• **Task to complete**: Only some lines are wanted. Transcribe, exactly, the lines below from the line with "Abuse & Domestic Violence (108, 589)" up to and including the line with "Rejeitar todos (971, 1083)".

Entries taken from a collection:
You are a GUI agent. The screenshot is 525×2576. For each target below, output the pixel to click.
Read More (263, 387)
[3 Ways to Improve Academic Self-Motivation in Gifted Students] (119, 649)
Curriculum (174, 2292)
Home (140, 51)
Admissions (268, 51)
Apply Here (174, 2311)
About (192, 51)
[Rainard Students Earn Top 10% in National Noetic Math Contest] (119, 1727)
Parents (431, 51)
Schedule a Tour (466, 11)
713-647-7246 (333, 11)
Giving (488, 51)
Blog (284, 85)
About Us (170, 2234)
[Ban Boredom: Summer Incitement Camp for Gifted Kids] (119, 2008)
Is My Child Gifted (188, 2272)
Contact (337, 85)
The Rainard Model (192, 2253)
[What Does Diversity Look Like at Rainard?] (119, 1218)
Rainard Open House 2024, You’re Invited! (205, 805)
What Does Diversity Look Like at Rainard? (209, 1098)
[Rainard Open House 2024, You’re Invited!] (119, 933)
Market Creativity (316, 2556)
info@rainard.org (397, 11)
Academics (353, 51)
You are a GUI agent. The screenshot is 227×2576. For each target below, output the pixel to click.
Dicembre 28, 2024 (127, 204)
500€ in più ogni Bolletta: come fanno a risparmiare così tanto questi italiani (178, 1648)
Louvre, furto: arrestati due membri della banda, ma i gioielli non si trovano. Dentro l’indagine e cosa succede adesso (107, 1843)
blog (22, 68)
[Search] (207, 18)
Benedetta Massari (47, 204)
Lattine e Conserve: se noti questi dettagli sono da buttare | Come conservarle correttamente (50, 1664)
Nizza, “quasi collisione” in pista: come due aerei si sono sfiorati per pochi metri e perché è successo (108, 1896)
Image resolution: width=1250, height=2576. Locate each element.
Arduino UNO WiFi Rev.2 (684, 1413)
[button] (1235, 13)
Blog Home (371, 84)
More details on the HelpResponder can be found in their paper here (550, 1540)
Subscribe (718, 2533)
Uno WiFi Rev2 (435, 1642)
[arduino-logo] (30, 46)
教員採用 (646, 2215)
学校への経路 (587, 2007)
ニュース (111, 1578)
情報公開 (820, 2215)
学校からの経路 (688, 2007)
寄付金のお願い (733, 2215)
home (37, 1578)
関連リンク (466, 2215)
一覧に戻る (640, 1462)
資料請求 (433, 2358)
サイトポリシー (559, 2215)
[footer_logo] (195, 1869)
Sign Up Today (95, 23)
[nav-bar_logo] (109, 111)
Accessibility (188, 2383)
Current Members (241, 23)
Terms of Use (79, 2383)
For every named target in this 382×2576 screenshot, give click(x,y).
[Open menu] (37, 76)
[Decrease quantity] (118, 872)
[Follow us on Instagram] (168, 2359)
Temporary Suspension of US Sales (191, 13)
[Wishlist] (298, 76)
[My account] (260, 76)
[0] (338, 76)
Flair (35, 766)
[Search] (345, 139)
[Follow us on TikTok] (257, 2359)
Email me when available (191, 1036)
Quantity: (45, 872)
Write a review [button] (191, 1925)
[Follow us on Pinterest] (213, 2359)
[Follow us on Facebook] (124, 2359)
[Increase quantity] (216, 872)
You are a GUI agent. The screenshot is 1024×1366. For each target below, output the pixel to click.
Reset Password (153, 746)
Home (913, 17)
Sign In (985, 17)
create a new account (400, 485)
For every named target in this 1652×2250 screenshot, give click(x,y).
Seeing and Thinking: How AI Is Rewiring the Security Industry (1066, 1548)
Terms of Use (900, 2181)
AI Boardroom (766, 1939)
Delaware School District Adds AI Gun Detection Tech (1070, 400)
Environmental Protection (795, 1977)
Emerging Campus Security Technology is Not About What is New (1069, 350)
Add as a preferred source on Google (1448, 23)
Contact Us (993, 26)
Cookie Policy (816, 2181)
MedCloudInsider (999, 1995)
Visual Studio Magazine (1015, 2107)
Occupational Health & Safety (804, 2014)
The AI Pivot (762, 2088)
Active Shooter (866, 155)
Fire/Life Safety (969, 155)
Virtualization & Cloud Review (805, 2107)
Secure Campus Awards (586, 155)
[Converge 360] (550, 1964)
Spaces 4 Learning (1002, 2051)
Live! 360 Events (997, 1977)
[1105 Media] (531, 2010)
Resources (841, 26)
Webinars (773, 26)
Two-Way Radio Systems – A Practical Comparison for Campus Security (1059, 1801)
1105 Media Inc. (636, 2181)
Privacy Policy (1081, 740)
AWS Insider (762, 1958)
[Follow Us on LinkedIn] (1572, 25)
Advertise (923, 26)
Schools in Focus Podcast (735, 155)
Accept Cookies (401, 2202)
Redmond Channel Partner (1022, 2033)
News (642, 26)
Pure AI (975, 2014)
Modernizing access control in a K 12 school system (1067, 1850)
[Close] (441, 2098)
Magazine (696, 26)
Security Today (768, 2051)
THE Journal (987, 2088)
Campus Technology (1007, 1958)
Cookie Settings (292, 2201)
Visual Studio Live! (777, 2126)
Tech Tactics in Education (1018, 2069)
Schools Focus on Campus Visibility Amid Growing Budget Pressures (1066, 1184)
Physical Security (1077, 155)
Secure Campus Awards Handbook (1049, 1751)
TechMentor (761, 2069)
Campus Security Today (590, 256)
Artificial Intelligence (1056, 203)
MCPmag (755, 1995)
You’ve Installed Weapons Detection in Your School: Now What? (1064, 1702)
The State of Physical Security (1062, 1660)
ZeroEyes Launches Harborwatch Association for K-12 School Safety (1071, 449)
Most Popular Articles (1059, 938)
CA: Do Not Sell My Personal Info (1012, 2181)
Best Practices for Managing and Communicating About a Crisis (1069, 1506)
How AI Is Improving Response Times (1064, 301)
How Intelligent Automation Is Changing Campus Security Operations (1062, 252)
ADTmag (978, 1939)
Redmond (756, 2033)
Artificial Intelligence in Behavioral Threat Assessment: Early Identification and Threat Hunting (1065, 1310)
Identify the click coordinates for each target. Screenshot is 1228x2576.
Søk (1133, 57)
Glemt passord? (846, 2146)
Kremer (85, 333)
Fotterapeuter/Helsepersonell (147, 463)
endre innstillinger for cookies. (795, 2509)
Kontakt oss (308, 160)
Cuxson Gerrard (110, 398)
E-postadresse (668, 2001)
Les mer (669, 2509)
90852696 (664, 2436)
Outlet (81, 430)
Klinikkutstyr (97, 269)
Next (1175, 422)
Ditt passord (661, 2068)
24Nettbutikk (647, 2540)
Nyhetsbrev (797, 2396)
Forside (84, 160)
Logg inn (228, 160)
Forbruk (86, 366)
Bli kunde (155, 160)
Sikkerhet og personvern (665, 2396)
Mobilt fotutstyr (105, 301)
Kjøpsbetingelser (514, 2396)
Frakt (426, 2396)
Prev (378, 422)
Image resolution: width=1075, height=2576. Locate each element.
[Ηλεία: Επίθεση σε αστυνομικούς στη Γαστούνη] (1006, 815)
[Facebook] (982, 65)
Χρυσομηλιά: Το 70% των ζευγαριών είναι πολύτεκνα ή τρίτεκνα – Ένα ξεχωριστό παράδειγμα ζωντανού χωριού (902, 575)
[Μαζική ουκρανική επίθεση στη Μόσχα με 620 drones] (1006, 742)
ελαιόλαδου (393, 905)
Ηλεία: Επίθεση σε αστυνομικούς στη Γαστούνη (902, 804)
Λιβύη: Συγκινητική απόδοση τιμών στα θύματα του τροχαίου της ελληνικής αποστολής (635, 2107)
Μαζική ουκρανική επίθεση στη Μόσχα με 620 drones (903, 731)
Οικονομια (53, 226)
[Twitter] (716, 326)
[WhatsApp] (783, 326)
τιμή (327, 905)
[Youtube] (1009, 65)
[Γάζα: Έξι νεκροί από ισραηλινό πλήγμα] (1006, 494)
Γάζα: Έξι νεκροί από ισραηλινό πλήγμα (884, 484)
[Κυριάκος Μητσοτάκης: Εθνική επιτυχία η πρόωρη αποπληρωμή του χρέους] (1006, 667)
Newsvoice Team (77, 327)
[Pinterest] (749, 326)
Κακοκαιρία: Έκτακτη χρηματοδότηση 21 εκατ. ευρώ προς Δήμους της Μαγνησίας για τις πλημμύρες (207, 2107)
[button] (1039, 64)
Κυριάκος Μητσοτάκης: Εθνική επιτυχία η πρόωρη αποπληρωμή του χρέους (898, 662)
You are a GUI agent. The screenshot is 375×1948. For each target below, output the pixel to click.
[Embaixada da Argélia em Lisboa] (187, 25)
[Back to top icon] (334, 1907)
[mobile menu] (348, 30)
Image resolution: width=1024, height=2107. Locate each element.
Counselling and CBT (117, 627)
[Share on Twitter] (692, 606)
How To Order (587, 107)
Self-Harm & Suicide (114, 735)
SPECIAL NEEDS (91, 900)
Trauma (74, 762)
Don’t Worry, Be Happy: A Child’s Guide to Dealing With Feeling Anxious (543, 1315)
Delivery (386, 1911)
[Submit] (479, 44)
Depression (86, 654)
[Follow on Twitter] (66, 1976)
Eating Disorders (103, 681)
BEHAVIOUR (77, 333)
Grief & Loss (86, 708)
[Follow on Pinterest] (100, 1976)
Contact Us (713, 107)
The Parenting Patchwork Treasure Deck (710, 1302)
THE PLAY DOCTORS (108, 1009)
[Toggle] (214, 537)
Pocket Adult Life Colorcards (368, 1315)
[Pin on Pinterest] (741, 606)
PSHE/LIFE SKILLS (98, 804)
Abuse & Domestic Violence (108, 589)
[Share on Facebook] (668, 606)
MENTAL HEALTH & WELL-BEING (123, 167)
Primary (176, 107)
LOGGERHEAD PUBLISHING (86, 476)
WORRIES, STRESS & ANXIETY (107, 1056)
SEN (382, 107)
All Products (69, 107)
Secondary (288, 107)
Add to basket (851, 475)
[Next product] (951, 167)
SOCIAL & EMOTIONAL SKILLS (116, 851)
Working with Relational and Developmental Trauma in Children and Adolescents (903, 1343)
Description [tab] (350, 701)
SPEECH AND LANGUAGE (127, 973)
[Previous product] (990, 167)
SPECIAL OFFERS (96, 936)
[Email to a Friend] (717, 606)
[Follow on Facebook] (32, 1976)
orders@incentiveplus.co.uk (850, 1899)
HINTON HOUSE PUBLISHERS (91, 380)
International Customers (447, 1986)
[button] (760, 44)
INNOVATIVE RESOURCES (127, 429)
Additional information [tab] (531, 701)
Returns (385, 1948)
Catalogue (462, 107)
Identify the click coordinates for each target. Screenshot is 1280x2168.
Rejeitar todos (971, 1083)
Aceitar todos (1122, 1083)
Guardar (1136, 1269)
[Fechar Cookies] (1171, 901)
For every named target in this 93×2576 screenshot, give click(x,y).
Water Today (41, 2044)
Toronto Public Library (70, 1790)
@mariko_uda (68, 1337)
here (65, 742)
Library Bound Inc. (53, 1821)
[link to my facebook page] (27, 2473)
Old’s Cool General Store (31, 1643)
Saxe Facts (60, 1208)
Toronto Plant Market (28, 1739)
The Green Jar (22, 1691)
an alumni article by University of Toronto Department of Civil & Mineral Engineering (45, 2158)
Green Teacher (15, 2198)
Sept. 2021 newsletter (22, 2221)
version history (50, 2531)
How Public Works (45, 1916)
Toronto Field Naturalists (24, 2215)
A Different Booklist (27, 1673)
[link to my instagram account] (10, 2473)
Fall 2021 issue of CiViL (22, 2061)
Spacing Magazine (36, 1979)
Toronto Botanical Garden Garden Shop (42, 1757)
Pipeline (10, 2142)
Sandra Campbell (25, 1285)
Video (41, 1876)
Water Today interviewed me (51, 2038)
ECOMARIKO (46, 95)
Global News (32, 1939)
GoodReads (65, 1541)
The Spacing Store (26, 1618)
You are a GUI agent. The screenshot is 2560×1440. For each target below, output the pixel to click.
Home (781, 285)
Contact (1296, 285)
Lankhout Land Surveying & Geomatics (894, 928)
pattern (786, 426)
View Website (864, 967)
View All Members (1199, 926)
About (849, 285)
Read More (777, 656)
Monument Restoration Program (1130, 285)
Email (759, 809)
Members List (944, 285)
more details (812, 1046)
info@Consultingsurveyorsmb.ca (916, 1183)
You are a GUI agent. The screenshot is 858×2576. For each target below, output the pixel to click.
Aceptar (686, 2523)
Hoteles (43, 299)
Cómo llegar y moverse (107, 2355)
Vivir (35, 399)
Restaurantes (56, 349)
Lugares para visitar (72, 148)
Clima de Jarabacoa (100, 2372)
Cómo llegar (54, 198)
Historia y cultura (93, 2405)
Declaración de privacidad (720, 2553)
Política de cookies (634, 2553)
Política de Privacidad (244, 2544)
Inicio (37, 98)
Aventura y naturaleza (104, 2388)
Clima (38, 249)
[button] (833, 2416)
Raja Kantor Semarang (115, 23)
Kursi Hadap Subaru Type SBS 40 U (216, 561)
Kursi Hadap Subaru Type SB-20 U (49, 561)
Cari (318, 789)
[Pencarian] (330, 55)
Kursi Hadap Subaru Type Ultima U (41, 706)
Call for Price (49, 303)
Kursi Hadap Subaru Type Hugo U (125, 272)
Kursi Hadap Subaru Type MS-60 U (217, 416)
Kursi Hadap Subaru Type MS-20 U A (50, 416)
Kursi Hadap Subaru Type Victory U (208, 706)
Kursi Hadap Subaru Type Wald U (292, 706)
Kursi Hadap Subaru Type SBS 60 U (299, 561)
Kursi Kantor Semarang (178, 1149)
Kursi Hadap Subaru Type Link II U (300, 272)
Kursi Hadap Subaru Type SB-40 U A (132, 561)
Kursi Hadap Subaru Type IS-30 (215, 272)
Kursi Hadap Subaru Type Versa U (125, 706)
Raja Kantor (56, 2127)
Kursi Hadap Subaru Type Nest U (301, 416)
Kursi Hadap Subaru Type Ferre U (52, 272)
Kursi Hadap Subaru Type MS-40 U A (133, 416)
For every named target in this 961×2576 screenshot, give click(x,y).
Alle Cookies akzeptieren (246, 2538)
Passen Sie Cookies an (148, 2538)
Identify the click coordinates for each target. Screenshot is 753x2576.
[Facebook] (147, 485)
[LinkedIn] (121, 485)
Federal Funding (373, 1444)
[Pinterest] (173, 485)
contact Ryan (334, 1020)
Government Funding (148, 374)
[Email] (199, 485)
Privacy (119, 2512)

• **Answer box**:
Abuse & Domestic Violence (108, 589)
[Share on Facebook] (668, 606)
MENTAL HEALTH & WELL-BEING (123, 167)
Primary (176, 107)
LOGGERHEAD PUBLISHING (86, 476)
WORRIES, STRESS & ANXIETY (107, 1056)
SEN (382, 107)
All Products (69, 107)
Secondary (288, 107)
Add to basket (851, 475)
[Next product] (951, 167)
SOCIAL & EMOTIONAL SKILLS (116, 851)
Working with Relational and Developmental Trauma in Children and Adolescents (903, 1343)
Description [tab] (350, 701)
SPEECH AND LANGUAGE (127, 973)
[Previous product] (990, 167)
SPECIAL OFFERS (96, 936)
[Email to a Friend] (717, 606)
[Follow on Facebook] (32, 1976)
orders@incentiveplus.co.uk (850, 1899)
HINTON HOUSE PUBLISHERS (91, 380)
International Customers (447, 1986)
[button] (760, 44)
INNOVATIVE RESOURCES (127, 429)
Additional information [tab] (531, 701)
Returns (385, 1948)
Catalogue (462, 107)
Identify the click coordinates for each target. Screenshot is 1280x2168.
Rejeitar todos (971, 1083)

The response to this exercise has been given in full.